### Task requirements
Search the records for the word "text" and copy every line in which it occurs.
++++++++++++++++++++
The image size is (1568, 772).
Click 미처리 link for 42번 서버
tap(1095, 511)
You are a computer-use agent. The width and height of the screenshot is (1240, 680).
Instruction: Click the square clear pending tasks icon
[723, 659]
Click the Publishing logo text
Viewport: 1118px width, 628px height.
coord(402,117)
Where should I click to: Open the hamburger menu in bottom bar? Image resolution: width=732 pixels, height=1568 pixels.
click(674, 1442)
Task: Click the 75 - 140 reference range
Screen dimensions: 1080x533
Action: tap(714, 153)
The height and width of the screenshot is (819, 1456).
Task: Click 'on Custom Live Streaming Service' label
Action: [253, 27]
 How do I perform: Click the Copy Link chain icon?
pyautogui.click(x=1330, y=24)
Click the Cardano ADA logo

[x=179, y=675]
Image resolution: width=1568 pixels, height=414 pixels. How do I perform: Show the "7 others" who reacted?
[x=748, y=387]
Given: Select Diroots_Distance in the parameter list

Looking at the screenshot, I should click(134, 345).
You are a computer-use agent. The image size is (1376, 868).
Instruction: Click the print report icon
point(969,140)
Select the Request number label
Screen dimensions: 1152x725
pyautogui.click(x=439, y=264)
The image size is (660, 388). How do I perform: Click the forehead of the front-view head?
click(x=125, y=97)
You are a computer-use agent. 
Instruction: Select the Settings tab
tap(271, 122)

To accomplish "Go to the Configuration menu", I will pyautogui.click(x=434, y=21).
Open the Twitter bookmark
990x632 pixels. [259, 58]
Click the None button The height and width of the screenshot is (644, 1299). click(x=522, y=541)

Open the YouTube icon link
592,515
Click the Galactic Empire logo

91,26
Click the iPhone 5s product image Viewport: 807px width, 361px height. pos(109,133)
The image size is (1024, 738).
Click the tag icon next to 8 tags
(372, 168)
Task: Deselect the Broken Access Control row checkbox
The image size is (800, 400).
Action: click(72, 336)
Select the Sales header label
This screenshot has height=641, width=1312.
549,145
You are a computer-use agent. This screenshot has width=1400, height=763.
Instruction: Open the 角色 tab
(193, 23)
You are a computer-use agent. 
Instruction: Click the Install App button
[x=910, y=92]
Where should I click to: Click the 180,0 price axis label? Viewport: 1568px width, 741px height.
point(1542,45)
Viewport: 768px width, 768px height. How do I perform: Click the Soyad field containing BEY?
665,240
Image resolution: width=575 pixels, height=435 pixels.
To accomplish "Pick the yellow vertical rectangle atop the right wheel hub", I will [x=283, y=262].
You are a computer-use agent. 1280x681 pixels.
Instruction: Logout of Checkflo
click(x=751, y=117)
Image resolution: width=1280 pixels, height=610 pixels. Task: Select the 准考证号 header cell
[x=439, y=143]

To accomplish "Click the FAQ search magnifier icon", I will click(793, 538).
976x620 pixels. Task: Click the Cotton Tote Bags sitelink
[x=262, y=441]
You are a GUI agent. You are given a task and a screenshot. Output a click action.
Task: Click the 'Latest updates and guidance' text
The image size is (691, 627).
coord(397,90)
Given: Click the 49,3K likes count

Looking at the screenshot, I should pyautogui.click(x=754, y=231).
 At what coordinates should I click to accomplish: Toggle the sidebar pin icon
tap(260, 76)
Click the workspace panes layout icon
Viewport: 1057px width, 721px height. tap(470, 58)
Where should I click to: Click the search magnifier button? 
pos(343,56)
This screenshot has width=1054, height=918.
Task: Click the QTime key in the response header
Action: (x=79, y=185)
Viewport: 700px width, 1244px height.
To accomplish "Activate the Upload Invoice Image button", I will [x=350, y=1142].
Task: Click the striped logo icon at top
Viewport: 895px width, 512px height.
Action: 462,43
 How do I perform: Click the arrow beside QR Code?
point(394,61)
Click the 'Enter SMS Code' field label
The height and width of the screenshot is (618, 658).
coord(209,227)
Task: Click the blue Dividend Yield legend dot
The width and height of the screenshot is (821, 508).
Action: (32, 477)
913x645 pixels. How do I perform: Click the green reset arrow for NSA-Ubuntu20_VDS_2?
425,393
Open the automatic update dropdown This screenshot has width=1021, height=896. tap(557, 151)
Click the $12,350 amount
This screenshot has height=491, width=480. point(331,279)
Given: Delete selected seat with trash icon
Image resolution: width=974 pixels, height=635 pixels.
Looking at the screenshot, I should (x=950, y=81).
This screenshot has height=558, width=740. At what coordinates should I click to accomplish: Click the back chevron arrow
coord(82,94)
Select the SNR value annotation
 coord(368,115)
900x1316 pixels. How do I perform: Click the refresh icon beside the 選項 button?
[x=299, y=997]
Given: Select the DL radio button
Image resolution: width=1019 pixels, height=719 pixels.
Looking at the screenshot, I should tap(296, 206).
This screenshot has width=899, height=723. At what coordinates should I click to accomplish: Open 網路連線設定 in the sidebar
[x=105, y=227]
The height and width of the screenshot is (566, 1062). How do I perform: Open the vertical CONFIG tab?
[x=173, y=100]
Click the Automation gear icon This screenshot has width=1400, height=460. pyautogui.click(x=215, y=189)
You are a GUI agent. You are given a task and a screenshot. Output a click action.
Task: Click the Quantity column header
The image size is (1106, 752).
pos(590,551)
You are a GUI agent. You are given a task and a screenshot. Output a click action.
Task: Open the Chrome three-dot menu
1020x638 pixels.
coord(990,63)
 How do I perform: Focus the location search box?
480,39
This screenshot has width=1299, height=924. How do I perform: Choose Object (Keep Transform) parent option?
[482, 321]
++++++++++++++++++++
### Task solution
Click the Publishing logo text
Task: Click the 'Latest updates and guidance' text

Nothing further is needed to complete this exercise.